As he lumbered by, all six feet plus of him, she remembered the exact moment she’d decided to answer his advertisement. Wife needed, she read on that crisp September morning, skimming the ads as she always did while sipping coffee. The clatter of steel forks on ironware rang around her in the dining room of the Iowa boardinghouse where she’d lived. She had bent closer, interested enough to keep reading. All I want is someone to be kindly to my daughter, he’d written. Little Gertrude deserves a good ma.
Her imagination had taken off at those words. She’d set her cup into its saucer, stared out the window where clothes slapped on a line, where her life was a string of long lonely days, and pictured a father who loved his little girl so much, he put concern for her first.
Wasn’t that heartening? Time had robbed her of all but a few memories of her father, but the impact of his kindness remained. Smallpox had taken her parents when she was young.
As she watched the man with the bitter expression grab a handle on the end of her trunk and heft it onto one brawny shoulder, she forced herself to remember his advertisement. When she read his simple request, she had instantly come to care about him, a perfect stranger, hundreds of miles away. Her trunk might be heavy but he handled it as if it were weightless, balancing its bulk with his free hand. He was a strong man, powerfully built, handsome when he took an awkward step and the sunshine touched his face. Strong bones, straight nose, a generous mouth that may have once smiled.
His gaze, when it finally swept over her, was hard as stone and hit her like a punch. It wasn’t dislike of her, but desolation she saw. The smothering, human pain of someone who had lost all hope. Bleak despair echoed in the depths of his eyes and turned her to ice before he swung away.
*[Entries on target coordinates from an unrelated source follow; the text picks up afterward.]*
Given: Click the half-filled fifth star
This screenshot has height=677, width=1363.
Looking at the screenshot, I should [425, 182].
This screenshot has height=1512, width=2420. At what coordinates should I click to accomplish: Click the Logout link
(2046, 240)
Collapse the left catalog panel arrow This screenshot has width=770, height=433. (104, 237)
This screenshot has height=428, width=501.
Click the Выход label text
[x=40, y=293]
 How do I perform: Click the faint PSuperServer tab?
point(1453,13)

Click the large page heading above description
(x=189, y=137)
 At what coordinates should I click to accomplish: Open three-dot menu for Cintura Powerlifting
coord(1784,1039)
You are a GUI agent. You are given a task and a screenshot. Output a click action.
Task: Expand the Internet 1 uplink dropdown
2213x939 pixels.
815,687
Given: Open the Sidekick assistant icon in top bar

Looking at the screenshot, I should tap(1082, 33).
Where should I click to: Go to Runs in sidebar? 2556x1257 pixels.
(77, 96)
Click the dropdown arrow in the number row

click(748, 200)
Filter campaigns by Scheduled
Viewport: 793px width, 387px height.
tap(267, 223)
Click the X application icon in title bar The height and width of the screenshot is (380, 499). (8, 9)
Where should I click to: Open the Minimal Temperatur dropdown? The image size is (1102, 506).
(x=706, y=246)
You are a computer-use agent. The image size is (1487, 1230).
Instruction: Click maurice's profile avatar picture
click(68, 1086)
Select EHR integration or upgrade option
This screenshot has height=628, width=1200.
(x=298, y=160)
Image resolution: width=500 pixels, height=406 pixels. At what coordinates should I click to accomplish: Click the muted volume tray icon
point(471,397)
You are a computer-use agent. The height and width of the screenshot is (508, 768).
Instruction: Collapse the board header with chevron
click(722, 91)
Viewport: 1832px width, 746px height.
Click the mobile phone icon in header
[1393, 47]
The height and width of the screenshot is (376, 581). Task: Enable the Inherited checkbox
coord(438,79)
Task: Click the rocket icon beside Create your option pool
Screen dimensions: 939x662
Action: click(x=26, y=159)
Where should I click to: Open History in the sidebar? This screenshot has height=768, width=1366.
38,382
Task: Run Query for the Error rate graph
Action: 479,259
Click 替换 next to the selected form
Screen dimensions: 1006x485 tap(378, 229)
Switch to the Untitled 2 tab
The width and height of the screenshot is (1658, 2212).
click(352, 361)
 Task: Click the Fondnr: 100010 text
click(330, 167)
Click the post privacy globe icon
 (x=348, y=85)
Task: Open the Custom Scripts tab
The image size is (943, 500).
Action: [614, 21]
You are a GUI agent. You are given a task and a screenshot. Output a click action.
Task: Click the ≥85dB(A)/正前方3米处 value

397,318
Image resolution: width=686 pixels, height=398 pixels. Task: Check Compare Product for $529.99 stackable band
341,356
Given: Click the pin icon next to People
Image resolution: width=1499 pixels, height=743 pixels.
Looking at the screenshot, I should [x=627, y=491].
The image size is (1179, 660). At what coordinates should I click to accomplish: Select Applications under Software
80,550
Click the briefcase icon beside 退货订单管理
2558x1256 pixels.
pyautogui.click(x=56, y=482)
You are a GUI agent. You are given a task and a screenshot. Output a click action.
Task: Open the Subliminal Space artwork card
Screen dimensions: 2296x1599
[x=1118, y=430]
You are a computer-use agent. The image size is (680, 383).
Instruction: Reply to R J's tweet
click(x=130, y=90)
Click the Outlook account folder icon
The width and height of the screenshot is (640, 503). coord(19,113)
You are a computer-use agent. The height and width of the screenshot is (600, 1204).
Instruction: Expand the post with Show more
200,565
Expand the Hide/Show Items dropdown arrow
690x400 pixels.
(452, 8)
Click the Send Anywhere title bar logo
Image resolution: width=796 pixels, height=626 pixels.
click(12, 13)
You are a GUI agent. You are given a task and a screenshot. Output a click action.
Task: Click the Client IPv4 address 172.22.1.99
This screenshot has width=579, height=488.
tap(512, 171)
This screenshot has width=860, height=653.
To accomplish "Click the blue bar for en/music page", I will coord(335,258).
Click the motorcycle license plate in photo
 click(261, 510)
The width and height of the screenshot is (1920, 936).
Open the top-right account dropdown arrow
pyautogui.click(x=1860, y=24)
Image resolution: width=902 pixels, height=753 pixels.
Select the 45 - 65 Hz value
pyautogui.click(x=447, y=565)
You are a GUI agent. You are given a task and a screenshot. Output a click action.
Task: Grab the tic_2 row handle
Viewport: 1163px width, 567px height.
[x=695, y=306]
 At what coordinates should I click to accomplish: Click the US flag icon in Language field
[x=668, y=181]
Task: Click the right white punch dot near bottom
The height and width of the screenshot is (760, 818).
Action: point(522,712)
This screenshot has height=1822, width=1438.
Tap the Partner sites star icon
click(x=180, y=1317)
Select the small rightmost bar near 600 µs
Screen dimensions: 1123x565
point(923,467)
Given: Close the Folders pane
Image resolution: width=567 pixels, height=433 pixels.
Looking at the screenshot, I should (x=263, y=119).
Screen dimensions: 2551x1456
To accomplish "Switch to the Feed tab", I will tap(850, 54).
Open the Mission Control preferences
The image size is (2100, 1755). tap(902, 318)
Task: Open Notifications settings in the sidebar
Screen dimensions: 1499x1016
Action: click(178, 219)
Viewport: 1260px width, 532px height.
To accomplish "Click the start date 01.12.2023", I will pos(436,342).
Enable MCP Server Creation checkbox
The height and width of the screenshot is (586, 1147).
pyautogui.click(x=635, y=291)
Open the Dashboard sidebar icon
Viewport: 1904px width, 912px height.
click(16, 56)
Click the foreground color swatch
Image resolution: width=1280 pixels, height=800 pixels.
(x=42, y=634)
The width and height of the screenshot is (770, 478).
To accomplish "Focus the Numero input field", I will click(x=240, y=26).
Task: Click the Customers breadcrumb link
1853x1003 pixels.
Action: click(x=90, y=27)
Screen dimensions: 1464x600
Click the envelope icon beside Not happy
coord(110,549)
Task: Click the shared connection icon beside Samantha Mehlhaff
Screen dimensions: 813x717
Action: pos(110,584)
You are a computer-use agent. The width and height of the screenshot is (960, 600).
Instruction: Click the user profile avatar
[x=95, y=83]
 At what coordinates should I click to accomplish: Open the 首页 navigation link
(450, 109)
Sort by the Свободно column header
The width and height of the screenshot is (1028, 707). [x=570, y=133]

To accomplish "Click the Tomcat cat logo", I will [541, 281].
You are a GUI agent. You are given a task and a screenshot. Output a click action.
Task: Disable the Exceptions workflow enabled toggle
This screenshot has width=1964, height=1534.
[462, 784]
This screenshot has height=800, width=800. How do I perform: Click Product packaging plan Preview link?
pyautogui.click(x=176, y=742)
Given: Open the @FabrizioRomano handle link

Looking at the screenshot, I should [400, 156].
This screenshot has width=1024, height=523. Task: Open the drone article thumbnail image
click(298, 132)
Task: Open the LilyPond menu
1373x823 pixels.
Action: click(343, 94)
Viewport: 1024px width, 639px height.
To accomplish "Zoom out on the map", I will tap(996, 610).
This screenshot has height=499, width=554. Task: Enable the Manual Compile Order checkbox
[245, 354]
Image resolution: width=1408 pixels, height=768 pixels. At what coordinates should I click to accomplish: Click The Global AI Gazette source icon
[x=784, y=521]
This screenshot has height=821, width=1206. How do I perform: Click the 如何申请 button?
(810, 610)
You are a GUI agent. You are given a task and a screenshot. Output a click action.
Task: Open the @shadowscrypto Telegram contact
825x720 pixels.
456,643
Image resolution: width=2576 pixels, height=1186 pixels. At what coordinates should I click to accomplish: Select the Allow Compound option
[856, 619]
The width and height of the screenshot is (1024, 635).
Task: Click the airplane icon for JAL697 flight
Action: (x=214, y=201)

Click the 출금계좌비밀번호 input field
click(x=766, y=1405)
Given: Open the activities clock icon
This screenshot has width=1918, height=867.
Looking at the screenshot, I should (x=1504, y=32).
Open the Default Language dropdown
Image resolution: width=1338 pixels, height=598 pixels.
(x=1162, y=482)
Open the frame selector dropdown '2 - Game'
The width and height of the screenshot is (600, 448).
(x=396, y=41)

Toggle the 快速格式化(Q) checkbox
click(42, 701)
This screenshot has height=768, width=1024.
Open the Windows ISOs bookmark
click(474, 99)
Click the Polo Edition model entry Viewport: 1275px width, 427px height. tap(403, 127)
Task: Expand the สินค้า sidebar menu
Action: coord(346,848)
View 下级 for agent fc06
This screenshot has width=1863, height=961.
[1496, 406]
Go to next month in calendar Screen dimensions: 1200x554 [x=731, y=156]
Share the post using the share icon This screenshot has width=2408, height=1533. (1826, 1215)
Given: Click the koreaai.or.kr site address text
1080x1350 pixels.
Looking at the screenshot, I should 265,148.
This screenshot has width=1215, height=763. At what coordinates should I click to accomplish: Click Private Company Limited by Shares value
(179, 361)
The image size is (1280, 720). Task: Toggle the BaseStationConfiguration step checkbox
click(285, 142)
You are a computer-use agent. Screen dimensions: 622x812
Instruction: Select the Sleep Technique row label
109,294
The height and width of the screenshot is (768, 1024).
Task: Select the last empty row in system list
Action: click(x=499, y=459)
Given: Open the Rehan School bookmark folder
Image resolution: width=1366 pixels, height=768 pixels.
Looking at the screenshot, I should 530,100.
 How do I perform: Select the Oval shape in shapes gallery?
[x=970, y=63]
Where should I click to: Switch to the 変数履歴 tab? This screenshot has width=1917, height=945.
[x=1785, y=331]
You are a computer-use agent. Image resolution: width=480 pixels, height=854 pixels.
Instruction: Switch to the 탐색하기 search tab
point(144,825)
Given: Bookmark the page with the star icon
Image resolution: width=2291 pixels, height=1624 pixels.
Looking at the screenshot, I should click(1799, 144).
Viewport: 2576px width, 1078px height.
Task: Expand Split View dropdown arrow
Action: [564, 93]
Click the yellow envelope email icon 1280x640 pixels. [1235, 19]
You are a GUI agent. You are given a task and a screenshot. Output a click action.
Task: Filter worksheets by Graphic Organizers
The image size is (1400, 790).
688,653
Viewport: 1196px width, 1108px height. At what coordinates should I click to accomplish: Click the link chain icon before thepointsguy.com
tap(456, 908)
That was when she noticed the fraying sleeves of his coat, in want of mending. A small tear near the hem of his faded denims. He wore no muffler or gloves on this frigid December day, nor did Gertie, whose hand felt fragile cradled in her own.
Hardship was everywhere. It had ruined her family, taken her parents and separated her from her sisters. How close had hardship come to destroying this family? She gazed down into the girl’s face and into eyes full of silent need. It had been a lifetime since someone had held on to her this tight or wanted her as desperately.
Felicity thought of the letter tucked inside her reticule, written in Gertie’s careful print. Please be my ma for Christmas. I promise to be really good if only you will come.
Love at first word, that’s what this was, the deep abiding tie that had instantly bound her spirit to the girl’s only strengthened. She knew what it was like to ache after a mother who was gone and to long for a mother yet to be. Too many years she’d been a little girl standing in the yard waiting hopefully whenever a married couple came to choose among the orphans. She’d prayed with all the power of her soul to be the one selected. She’d been passed by every time.
Gertie seemed to sense something was wrong. Tears brimmed, one after another. “You’re gonna stay, aren’t you, Felicity?”
“Wild horses couldn’t pry me away.” She saw herself in Gertie’s eyes, longing to be loved. She brushed at the girl’s tears with the pad of her thumb, already a mother to this child. The wedding ceremony was merely a technicality. “Let’s go catch up with your pa. Take me home, Gertie.”